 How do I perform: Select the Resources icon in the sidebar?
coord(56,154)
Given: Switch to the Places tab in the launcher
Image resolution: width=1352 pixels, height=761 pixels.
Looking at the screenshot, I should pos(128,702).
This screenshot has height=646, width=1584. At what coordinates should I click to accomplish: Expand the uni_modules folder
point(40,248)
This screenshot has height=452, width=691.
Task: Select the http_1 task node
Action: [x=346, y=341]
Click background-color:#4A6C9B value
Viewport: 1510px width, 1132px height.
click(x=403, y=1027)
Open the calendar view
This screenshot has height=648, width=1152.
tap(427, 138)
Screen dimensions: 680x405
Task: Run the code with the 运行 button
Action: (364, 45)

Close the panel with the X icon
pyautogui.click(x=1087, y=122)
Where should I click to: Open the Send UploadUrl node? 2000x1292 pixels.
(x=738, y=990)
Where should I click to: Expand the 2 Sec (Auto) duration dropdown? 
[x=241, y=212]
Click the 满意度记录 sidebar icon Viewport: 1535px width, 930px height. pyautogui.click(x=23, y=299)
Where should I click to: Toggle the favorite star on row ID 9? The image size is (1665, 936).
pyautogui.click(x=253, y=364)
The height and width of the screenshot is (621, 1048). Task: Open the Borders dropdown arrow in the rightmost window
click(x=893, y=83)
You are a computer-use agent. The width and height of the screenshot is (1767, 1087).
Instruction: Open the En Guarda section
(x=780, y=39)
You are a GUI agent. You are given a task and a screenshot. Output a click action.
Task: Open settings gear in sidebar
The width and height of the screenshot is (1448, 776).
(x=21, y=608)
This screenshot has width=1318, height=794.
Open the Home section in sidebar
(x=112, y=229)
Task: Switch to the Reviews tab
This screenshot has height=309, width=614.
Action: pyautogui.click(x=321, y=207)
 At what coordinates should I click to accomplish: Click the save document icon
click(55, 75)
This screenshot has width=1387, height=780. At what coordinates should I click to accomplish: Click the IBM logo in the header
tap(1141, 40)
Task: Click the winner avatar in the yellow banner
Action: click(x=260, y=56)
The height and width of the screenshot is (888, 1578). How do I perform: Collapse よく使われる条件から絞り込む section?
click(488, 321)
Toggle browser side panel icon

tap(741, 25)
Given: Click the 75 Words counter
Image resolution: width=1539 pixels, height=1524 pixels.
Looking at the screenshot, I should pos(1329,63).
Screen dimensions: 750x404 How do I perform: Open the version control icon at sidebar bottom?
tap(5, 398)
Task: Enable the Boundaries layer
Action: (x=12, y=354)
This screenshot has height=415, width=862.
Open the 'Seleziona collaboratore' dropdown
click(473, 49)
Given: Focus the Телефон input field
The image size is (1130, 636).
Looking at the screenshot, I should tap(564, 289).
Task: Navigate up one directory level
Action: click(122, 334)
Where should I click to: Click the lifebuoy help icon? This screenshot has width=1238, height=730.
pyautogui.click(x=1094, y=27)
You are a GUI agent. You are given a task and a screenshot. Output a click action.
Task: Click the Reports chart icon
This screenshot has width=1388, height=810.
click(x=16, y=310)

◆ ◆ ◆

What the task asks = Locate the word "Switch" in the data above. Copy every line carrying it.

Response for this exercise =
Given: Switch to the Places tab in the launcher
Task: Switch to the Reviews tab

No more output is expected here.